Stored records

········

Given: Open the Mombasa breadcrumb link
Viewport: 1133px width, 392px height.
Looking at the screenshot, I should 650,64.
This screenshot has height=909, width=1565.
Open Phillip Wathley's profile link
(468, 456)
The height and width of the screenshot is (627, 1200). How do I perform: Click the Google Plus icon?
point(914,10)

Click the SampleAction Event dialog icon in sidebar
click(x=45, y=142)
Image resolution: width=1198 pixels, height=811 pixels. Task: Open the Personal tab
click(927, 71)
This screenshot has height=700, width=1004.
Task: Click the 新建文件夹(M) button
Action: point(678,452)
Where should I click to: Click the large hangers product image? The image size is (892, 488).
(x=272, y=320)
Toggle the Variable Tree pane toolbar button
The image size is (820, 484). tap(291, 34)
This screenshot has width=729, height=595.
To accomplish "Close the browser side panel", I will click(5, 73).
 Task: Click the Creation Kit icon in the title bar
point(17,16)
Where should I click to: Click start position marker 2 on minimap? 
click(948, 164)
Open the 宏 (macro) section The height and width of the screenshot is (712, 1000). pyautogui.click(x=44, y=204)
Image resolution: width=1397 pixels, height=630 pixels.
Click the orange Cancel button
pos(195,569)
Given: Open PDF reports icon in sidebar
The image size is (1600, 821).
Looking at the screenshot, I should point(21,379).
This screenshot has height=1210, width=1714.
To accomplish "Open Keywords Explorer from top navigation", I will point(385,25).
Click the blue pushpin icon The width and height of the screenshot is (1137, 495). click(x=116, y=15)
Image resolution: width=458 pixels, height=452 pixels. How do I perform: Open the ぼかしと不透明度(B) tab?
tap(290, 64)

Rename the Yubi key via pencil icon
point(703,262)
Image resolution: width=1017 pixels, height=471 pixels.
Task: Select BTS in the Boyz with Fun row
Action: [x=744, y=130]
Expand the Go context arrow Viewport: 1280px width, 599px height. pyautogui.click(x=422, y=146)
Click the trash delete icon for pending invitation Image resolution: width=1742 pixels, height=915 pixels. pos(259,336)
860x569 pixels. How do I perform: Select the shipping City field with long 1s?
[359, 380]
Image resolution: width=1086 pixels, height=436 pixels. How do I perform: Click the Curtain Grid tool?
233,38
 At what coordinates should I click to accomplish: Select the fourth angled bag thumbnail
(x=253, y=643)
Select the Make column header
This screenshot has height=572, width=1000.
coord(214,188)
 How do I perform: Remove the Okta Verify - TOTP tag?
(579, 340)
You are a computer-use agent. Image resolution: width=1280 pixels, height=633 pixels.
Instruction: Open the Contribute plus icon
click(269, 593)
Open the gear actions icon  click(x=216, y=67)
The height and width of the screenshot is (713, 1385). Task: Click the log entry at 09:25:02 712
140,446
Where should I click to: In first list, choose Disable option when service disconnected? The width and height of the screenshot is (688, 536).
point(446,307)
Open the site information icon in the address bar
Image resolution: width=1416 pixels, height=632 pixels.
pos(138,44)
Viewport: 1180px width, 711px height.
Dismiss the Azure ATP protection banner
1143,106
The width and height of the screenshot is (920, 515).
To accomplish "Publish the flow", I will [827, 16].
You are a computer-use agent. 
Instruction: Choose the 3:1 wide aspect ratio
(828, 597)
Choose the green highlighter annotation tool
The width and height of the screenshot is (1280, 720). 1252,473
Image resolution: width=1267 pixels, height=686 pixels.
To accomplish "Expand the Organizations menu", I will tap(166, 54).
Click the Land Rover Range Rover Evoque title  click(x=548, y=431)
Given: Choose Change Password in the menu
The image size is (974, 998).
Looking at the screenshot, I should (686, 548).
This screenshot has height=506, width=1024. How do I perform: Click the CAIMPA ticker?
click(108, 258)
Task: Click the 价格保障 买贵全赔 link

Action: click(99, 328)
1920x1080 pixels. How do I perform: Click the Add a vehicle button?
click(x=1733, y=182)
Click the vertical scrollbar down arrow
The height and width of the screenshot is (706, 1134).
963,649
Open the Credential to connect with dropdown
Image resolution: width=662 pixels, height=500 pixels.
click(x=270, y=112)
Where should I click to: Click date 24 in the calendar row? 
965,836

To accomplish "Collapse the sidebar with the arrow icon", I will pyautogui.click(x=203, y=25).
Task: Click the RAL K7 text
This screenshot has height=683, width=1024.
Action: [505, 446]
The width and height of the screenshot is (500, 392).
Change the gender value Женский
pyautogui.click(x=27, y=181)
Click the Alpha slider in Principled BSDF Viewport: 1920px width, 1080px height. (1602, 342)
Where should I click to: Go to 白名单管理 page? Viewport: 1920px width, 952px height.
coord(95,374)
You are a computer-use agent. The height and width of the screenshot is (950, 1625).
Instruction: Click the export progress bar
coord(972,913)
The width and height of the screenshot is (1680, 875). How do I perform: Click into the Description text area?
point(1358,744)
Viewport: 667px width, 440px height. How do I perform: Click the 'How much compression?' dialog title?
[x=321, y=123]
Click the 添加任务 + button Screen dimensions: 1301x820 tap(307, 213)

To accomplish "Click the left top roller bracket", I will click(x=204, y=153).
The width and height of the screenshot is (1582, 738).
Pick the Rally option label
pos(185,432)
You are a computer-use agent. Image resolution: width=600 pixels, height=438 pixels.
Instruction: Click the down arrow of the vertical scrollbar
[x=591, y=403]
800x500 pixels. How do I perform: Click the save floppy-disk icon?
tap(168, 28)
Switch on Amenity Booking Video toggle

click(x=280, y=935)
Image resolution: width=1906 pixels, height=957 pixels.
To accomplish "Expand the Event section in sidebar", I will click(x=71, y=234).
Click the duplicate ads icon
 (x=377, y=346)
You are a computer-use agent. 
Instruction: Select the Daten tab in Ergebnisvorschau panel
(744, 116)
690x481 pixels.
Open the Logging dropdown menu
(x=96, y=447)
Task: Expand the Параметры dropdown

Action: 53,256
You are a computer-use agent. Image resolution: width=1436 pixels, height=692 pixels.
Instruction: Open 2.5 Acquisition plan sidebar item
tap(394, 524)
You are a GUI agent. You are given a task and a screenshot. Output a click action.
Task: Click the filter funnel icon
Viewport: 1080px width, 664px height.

········

INSTRUCTIONS TO FOLLOW: In the answer, every line above should be retyped exactly.

TASK OUTPUT:
Given: Open the Mombasa breadcrumb link
Viewport: 1133px width, 392px height.
Looking at the screenshot, I should 650,64.
This screenshot has height=909, width=1565.
Open Phillip Wathley's profile link
(468, 456)
The height and width of the screenshot is (627, 1200). How do I perform: Click the Google Plus icon?
point(914,10)

Click the SampleAction Event dialog icon in sidebar
click(x=45, y=142)
Image resolution: width=1198 pixels, height=811 pixels. Task: Open the Personal tab
click(927, 71)
This screenshot has height=700, width=1004.
Task: Click the 新建文件夹(M) button
Action: point(678,452)
Where should I click to: Click the large hangers product image? The image size is (892, 488).
(x=272, y=320)
Toggle the Variable Tree pane toolbar button
The image size is (820, 484). tap(291, 34)
This screenshot has width=729, height=595.
To accomplish "Close the browser side panel", I will click(5, 73).
 Task: Click the Creation Kit icon in the title bar
point(17,16)
Where should I click to: Click start position marker 2 on minimap? 
click(948, 164)
Open the 宏 (macro) section The height and width of the screenshot is (712, 1000). pyautogui.click(x=44, y=204)
Image resolution: width=1397 pixels, height=630 pixels.
Click the orange Cancel button
pos(195,569)
Given: Open PDF reports icon in sidebar
The image size is (1600, 821).
Looking at the screenshot, I should point(21,379).
This screenshot has height=1210, width=1714.
To accomplish "Open Keywords Explorer from top navigation", I will point(385,25).
Click the blue pushpin icon The width and height of the screenshot is (1137, 495). click(x=116, y=15)
Image resolution: width=458 pixels, height=452 pixels. How do I perform: Open the ぼかしと不透明度(B) tab?
tap(290, 64)

Rename the Yubi key via pencil icon
point(703,262)
Image resolution: width=1017 pixels, height=471 pixels.
Task: Select BTS in the Boyz with Fun row
Action: [x=744, y=130]
Expand the Go context arrow Viewport: 1280px width, 599px height. pyautogui.click(x=422, y=146)
Click the trash delete icon for pending invitation Image resolution: width=1742 pixels, height=915 pixels. pos(259,336)
860x569 pixels. How do I perform: Select the shipping City field with long 1s?
[359, 380]
Image resolution: width=1086 pixels, height=436 pixels. How do I perform: Click the Curtain Grid tool?
233,38
 At what coordinates should I click to accomplish: Select the fourth angled bag thumbnail
(x=253, y=643)
Select the Make column header
This screenshot has height=572, width=1000.
coord(214,188)
 How do I perform: Remove the Okta Verify - TOTP tag?
(579, 340)
You are a computer-use agent. Image resolution: width=1280 pixels, height=633 pixels.
Instruction: Open the Contribute plus icon
click(269, 593)
Open the gear actions icon  click(x=216, y=67)
The height and width of the screenshot is (713, 1385). Task: Click the log entry at 09:25:02 712
140,446
Where should I click to: In first list, choose Disable option when service disconnected? The width and height of the screenshot is (688, 536).
point(446,307)
Open the site information icon in the address bar
Image resolution: width=1416 pixels, height=632 pixels.
pos(138,44)
Viewport: 1180px width, 711px height.
Dismiss the Azure ATP protection banner
1143,106
The width and height of the screenshot is (920, 515).
To accomplish "Publish the flow", I will [827, 16].
You are a computer-use agent. 
Instruction: Choose the 3:1 wide aspect ratio
(828, 597)
Choose the green highlighter annotation tool
The width and height of the screenshot is (1280, 720). 1252,473
Image resolution: width=1267 pixels, height=686 pixels.
To accomplish "Expand the Organizations menu", I will tap(166, 54).
Click the Land Rover Range Rover Evoque title  click(x=548, y=431)
Given: Choose Change Password in the menu
The image size is (974, 998).
Looking at the screenshot, I should (686, 548).
This screenshot has height=506, width=1024. How do I perform: Click the CAIMPA ticker?
click(108, 258)
Task: Click the 价格保障 买贵全赔 link

Action: click(99, 328)
1920x1080 pixels. How do I perform: Click the Add a vehicle button?
click(x=1733, y=182)
Click the vertical scrollbar down arrow
The height and width of the screenshot is (706, 1134).
963,649
Open the Credential to connect with dropdown
Image resolution: width=662 pixels, height=500 pixels.
click(x=270, y=112)
Where should I click to: Click date 24 in the calendar row? 
965,836

To accomplish "Collapse the sidebar with the arrow icon", I will pyautogui.click(x=203, y=25).
Task: Click the RAL K7 text
This screenshot has height=683, width=1024.
Action: [505, 446]
The width and height of the screenshot is (500, 392).
Change the gender value Женский
pyautogui.click(x=27, y=181)
Click the Alpha slider in Principled BSDF Viewport: 1920px width, 1080px height. (1602, 342)
Where should I click to: Go to 白名单管理 page? Viewport: 1920px width, 952px height.
coord(95,374)
You are a computer-use agent. The height and width of the screenshot is (950, 1625).
Instruction: Click the export progress bar
coord(972,913)
The width and height of the screenshot is (1680, 875). How do I perform: Click into the Description text area?
point(1358,744)
Viewport: 667px width, 440px height. How do I perform: Click the 'How much compression?' dialog title?
[x=321, y=123]
Click the 添加任务 + button Screen dimensions: 1301x820 tap(307, 213)

To accomplish "Click the left top roller bracket", I will click(x=204, y=153).
The width and height of the screenshot is (1582, 738).
Pick the Rally option label
pos(185,432)
You are a computer-use agent. Image resolution: width=600 pixels, height=438 pixels.
Instruction: Click the down arrow of the vertical scrollbar
[x=591, y=403]
800x500 pixels. How do I perform: Click the save floppy-disk icon?
tap(168, 28)
Switch on Amenity Booking Video toggle

click(x=280, y=935)
Image resolution: width=1906 pixels, height=957 pixels.
To accomplish "Expand the Event section in sidebar", I will click(x=71, y=234).
Click the duplicate ads icon
 (x=377, y=346)
You are a computer-use agent. 
Instruction: Select the Daten tab in Ergebnisvorschau panel
(744, 116)
690x481 pixels.
Open the Logging dropdown menu
(x=96, y=447)
Task: Expand the Параметры dropdown

Action: 53,256
You are a computer-use agent. Image resolution: width=1436 pixels, height=692 pixels.
Instruction: Open 2.5 Acquisition plan sidebar item
tap(394, 524)
You are a GUI agent. You are given a task and a screenshot. Output a click action.
Task: Click the filter funnel icon
Viewport: 1080px width, 664px height.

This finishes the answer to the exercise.